Module by: Albert Van Helden. E-mail the author

Summary: A brief history of the Hydrostatic Balance.

The "Eureka" story about Archimedes and the bath tub was as well known in Galileo's day as it is in ours. Galileo, who was a great admirer of Archimedes and adopted many of his methods, probably read it in one of the editions of Vitruvius's The Ten Books on Architecture,1 which was very popular in Renaissance Europe. Supposedly, it was in the bath tub that Archimedes figured out the solution to the problem posed to him by the king of Syracuse: was a crown (or wreath) supposedly made of pure gold in fact entirely gold? He measured the amount of water displaced by the crown and by an equal weight of gold, and found that the crown displaced more water. Its specific gravity was thus less than that of gold, and therefore it had been adulterated with another metal.

Weighing precious metals in air and then in water was presumably a practice that was common among jewelers in Europe. Galileo had some ideas for refining the practice and, at the age of 22, he wrote a little tract about it, which he entitled La Bilancetta, or "The Little Balance." What Galileo described was an accurate balance for weighing things in air and water, in which the part of the arm on which the counter weight was hung was wrapped with metal wire.
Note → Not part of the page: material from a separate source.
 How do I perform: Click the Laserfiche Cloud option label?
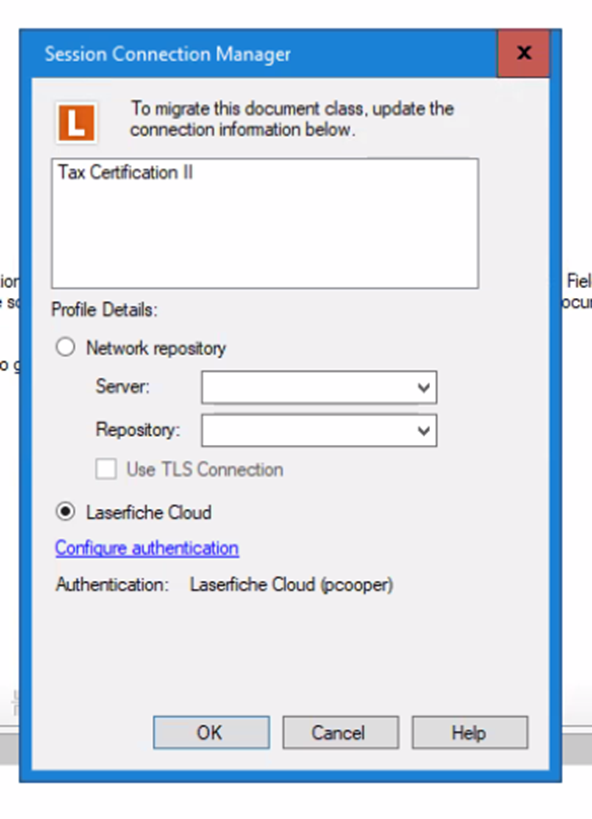pos(149,512)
The amount by which the counterweight had to be moved when weighing in water could then be determined very accurately by counting the number of turns of the wire, and the proportion of, say, gold to silver in the object could be read off directly.
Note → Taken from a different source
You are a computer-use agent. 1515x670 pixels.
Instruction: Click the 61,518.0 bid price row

This little tract illustrates the mixture of the theoretical and practical that marks Galileo's science in contrast to that of most of his contemporaries.

Footnotes

  1. There are many editions of The Ten Books on Architecture. The story of Archimedes is related in the introduction to Book IX.

Glossary

specific gravity:
- The ratio of the density of any substance to the density of some other substance taken as standard, with water being the standard for solids.

References

  1. Fermi, Laura, and Gilberta Bernardini. (1961). Galileo and the Scientific Revolution. New York: Basic Books.